1.1.Il motivo è fondato.

1.2. Invero, deve evidenziarsi che il contribuente, ora deceduto, è un “vecchio iscritto” al fondo, quindi prima del 1993, ed ha conseguito la liquidazione della prestazione entro l’anno 2000, sicché non può applicarsi la normativa successiva al 1 gennaio 2001.

1.3. Occorre, dunque, anzitutto rammentare che, a decorrere dal 1 gennaio 1986 (in base al CCNL del 16 maggio 1985, art. 12, comma 4, recepito dall’Enel), venne prevista a favore dei dirigenti Enel la stipula di un’assicurazione sulla vita con la previsione contrattuale dell’erogazione di una prestazione al momento del collocamento a riposo.

Successivamente, sempre nel 1986 ((OMISSIS)), a seguito di apposita richiesta delle rappresentanze sindacali dei dirigenti, tale previsione venne modificata con l’accordo tra l’Enel e la Federazione nazionale dirigenti di aziende industriali (Fndai), in virtù del quale venne sostituito il trattamento assicurativo di cui sopra con un rapporto di previdenza pensionistica integrativa (c.d. P.I.A., ovvero Previdenza Integrativa Aziendale) con prestazioni da erogare in forma di trattamento periodico (ciò peraltro con efficacia retroattiva al 1 gennaio 1986, da ciò potendosi desumere che la disposizione che prevedeva la stipula di polizze vita di fatto non venne mai applicata).

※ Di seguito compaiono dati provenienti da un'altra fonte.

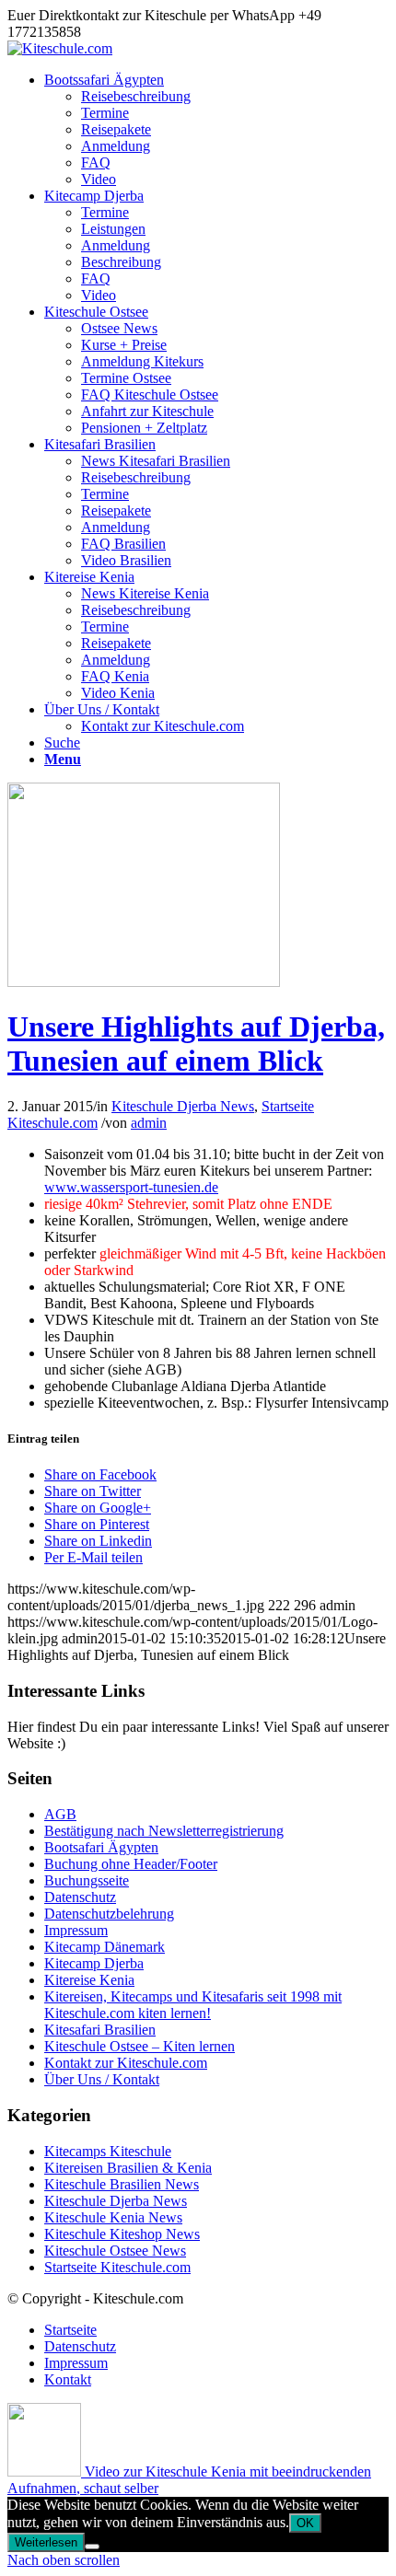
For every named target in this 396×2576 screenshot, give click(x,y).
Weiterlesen (46, 2542)
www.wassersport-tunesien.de (131, 1187)
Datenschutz (80, 1897)
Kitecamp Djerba (94, 1963)
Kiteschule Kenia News (113, 2217)
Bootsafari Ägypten (101, 1847)
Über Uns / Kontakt (101, 2079)
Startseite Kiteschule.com (117, 2267)
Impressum (76, 1930)
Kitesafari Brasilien (100, 2029)
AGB (60, 1814)
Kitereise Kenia (89, 1980)
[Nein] (92, 2546)
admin (149, 1123)
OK (305, 2523)
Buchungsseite (86, 1880)
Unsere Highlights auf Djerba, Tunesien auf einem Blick (196, 1043)
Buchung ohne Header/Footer (130, 1864)
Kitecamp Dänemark (104, 1947)
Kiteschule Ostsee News (115, 2250)
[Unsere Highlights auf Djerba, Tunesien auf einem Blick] (143, 982)
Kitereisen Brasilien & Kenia (128, 2168)
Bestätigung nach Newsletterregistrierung (164, 1831)
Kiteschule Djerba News (182, 1106)
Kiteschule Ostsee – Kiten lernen (139, 2046)
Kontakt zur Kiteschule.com (125, 2063)
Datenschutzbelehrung (109, 1913)
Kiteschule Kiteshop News (122, 2234)
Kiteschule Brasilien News (121, 2184)
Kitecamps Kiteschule (107, 2151)
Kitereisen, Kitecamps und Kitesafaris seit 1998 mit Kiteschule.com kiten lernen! (193, 2005)
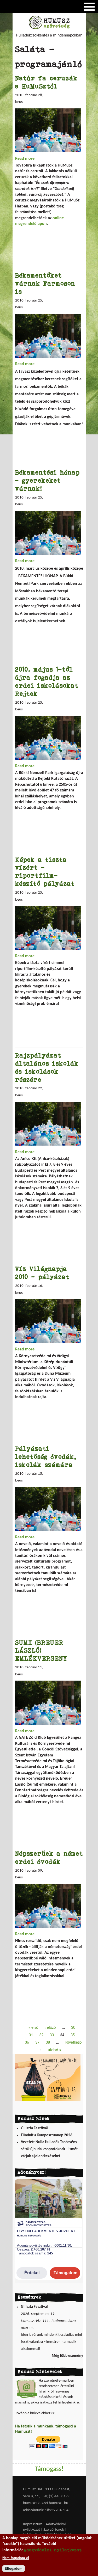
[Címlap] (49, 28)
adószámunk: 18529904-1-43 (47, 2510)
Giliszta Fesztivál (34, 2128)
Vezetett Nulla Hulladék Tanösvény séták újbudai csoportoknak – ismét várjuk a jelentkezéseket (49, 2149)
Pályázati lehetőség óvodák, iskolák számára (45, 1456)
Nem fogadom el (15, 2558)
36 (27, 2042)
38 (48, 2042)
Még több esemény (67, 2356)
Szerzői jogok (53, 2530)
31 (31, 2035)
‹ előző (50, 2028)
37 (37, 2042)
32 (41, 2035)
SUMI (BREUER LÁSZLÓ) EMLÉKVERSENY (41, 1650)
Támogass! (49, 2469)
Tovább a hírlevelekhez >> (35, 2413)
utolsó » (54, 2050)
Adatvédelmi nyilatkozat (53, 2550)
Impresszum (32, 2524)
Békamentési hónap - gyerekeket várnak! (47, 480)
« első (33, 2028)
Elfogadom (13, 2569)
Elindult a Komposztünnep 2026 (46, 2135)
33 (52, 2035)
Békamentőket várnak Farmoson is (45, 283)
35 (73, 2035)
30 (73, 2028)
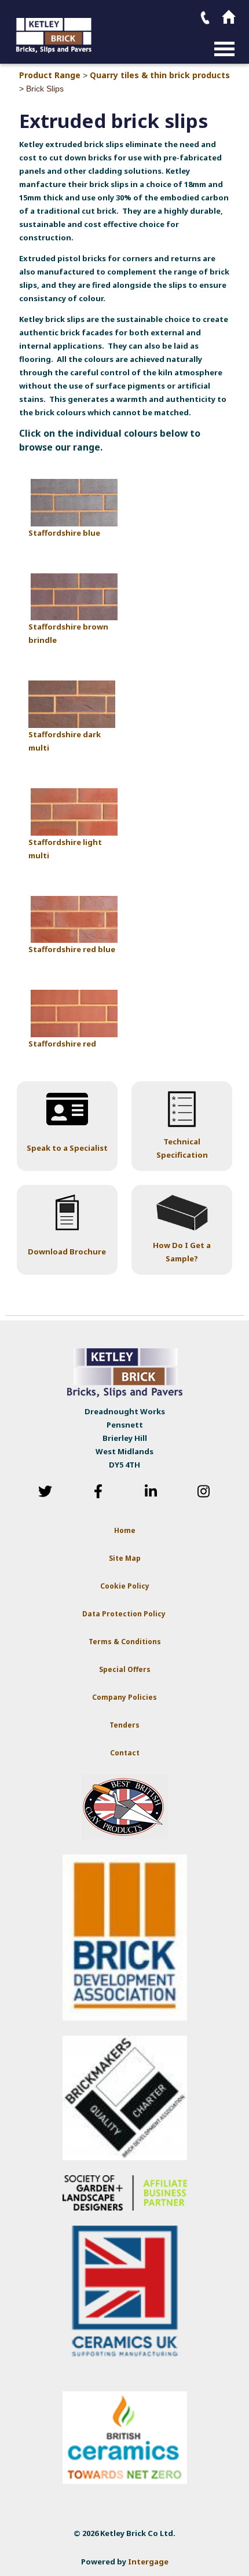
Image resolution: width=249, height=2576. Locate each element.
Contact (125, 1753)
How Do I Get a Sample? (182, 1252)
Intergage (148, 2561)
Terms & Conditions (125, 1641)
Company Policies (124, 1697)
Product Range (49, 74)
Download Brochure (67, 1251)
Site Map (125, 1558)
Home (125, 1530)
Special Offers (125, 1669)
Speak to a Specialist (67, 1148)
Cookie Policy (124, 1586)
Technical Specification (182, 1148)
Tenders (124, 1725)
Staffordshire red (62, 1043)
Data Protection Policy (124, 1614)
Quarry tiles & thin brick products (160, 74)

Al CCNL del 16 maggio 1985, art. 4, si prevede che “a partire dal 1 gennaio 1986 verrà corrisposta agli aventi diritto una prestazione pensionistica di valore pari al 70% della differenza intercorrente tra la retribuzione individuale quale definita nel comma successivo e il valore annuo massimo della pensione erogabile dal sistema previdenziale obbligatorio di appartenenza del dirigente”. Tale forma di previdenza venne però dismessa nel 1998 e i fondi accumulati trasferiti a (OMISSIS), Fondo di Previdenza integrativa esterno, chiamato a gestire una forma di previdenza complementare a capitalizzazione individuale, con diritto degli aderenti alla liquidazione dell’intero capitale in luogo della rendita vitalizia.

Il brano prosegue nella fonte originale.